3. Trying to Quit Without a Medical Provider
When I hit my emotional bottom the very last person I wanted in my life was another doctor. However, I quickly realized going without one was a TERRIBLE IDEA and came to understand what I needed was someone who could help me address the underlying cause of my symptoms. So I started working with Holistic and Functional Medicine practitioners. I’ve seen Facebook groups and some organizations encouraging people to taper off their medications without telling their providers. While I understand the reasons they are advocating this, I think it’s a bad idea.
There is a reason people get put on medications. For me, the reasons ended up being hormone imbalance, food intolerances (causing inflammation), and a poorly treated thyroid condition. Without medical professionals, I would not have healed the underlying issues that allowed me to taper off medication and be healthy- the ultimate goal.

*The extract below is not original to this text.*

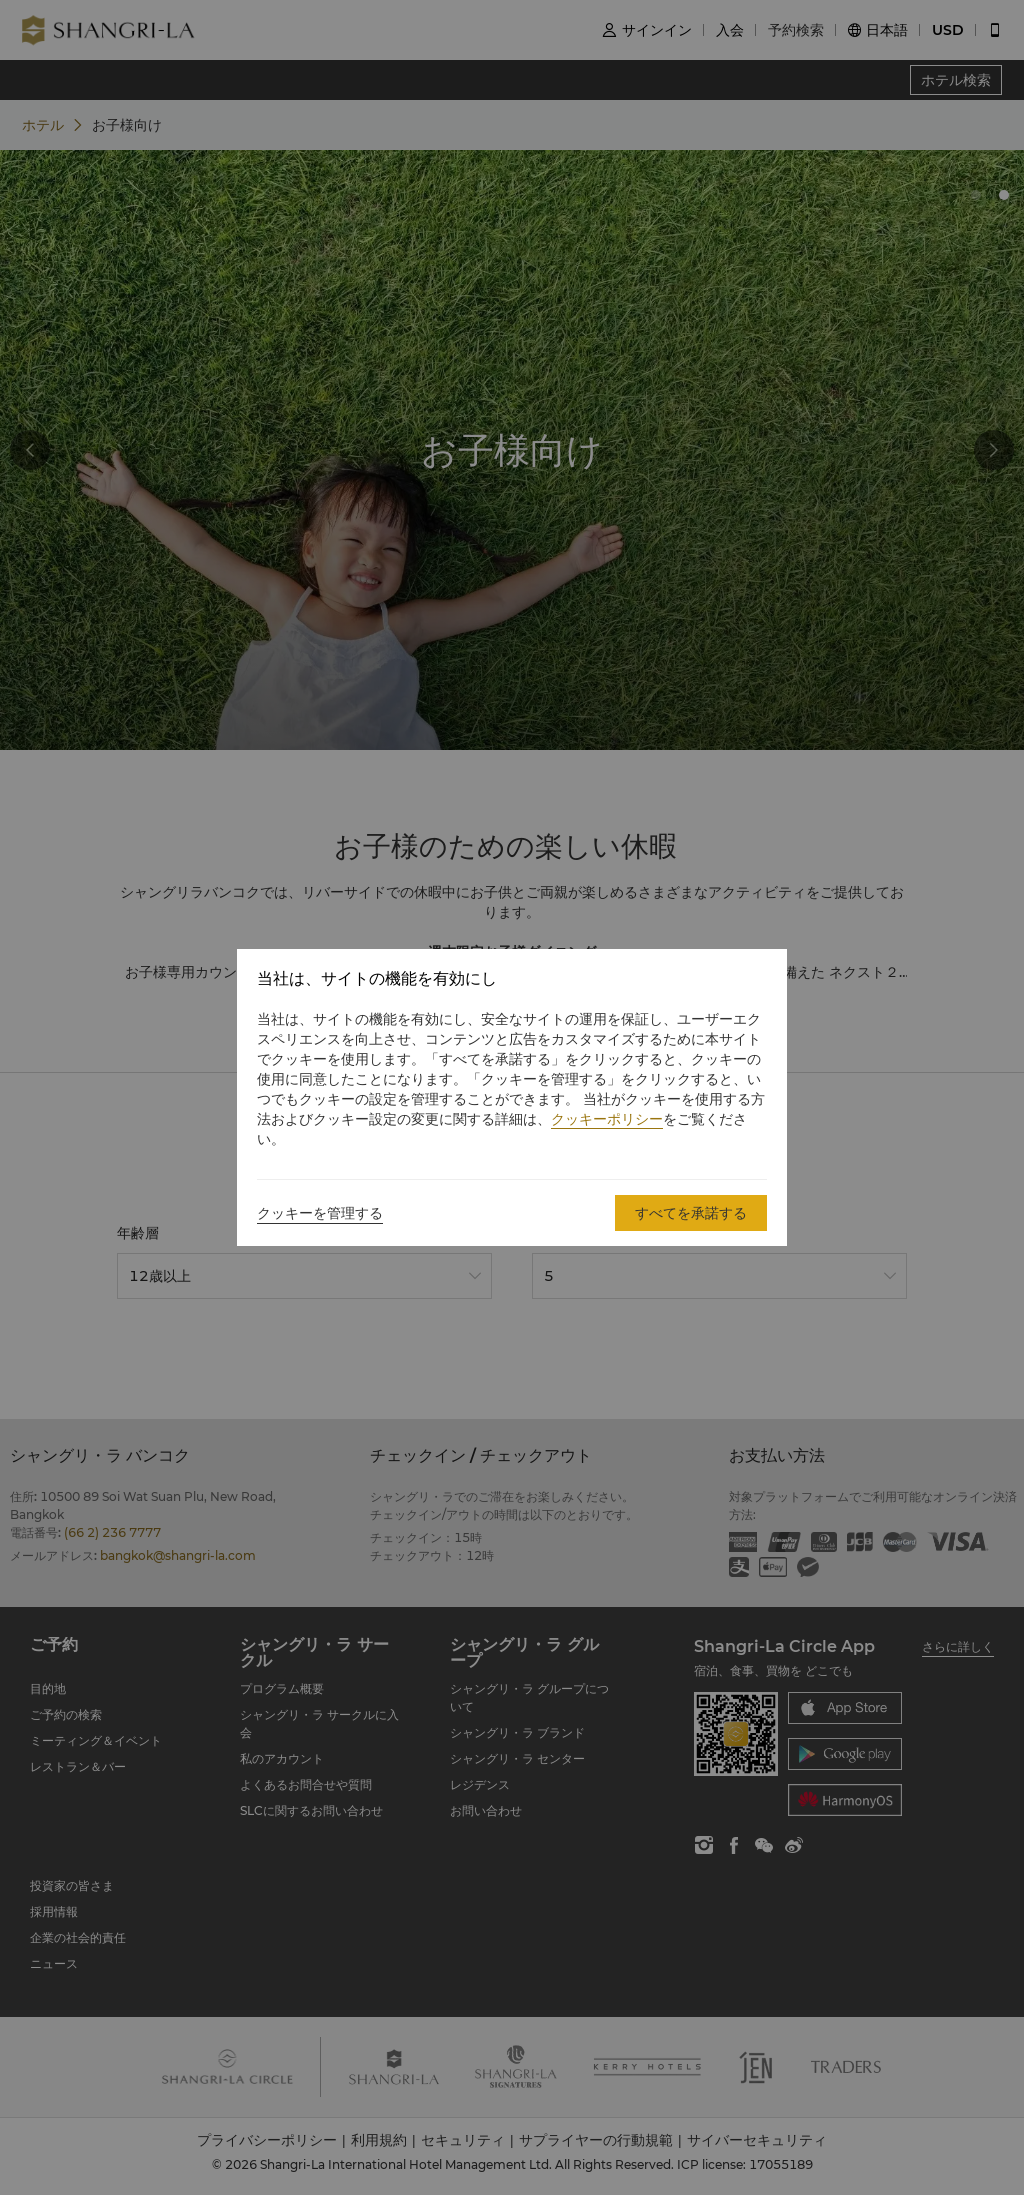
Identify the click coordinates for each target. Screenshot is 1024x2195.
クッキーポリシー (607, 1119)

4. Trying to Rush the Healing Process.
The body has an AMAZING ability to heal, but healing doesn’t happen overnight. I’ve always believed I can achieve anything I put my mind to and while this has served me well, it also has its challenges. Getting off a lifetime of medication requires determination, but it also requires patience. My healing has been better than anything I imagined, but it has also taken longer than I wanted. I tapered off one medication at a time, and slowly. It was the only way. During the process, I had to learn I was not superwoman and I could not conquer everything at once. I could not heal on anyone’s schedule, especially mine. Healing isn’t a race. It’s a journey.
5. Trying to Heal in the Same Environment That Made me Sick.
When I committed to the radical idea that I could heal and live a happy, med-free life, I realized I needed a fresh start. My husband had an opportunity to relocate, and we decided to move. The idea of living in a place where no one knew my struggles felt like the right decision. However, it was hard, and a few months after moving I returned home. I was a huge mess and coming back was the wrong move, but I am glad that it happened. Because after a few weeks I realized once and for all there were no shortcuts to healing, that my old familiar life was keeping me sick, and that even those who loved me the most could not help me.
Sometimes the only way to bloom is to plant yourself in new soil. I returned to my new home committed to doing the deep work healing requires. Stepping away from everyone who had supported me, I learned how to love and support myself. I didn’t do this alone, but I did I carefully choose whom I allowed into my life during this time.
6. Being Unkind to Myself.
Essentially the first five mistakes all fall under this one. I spent a lot of time early in the healing process telling myself “I was so stupid(for getting put on medications, for having a difficult time tapering off, for struggling with my mental health).” Eventually, I was forbidden to call myself names and taught that kindness is what heals us. Listen, we don’t know what we don’t know. I was always doing the best I could, even when my choices were causing me more suffering. I don’t know how I came to believe that being unkind to me would lead to success (actually I know exactly how I began to think that… but let’s save that discussion for another time, ok?) but it only made things harder. When I started showing unconditional kindness to myself, my healing took off.
There is a much longer list of mistakes I’ve made over the past few years, but these are the biggest ones. They are also the ones I see others making. Just because healing takes time, doesn’t mean it isn’t possible and it isn’t worth it. I’ve had a lot of ups and downs, but I have not regretted any of it. I’m still working with holistic providers to improve and maintain my health, but most days I do it with a lot more patience and kindness towards myself and others.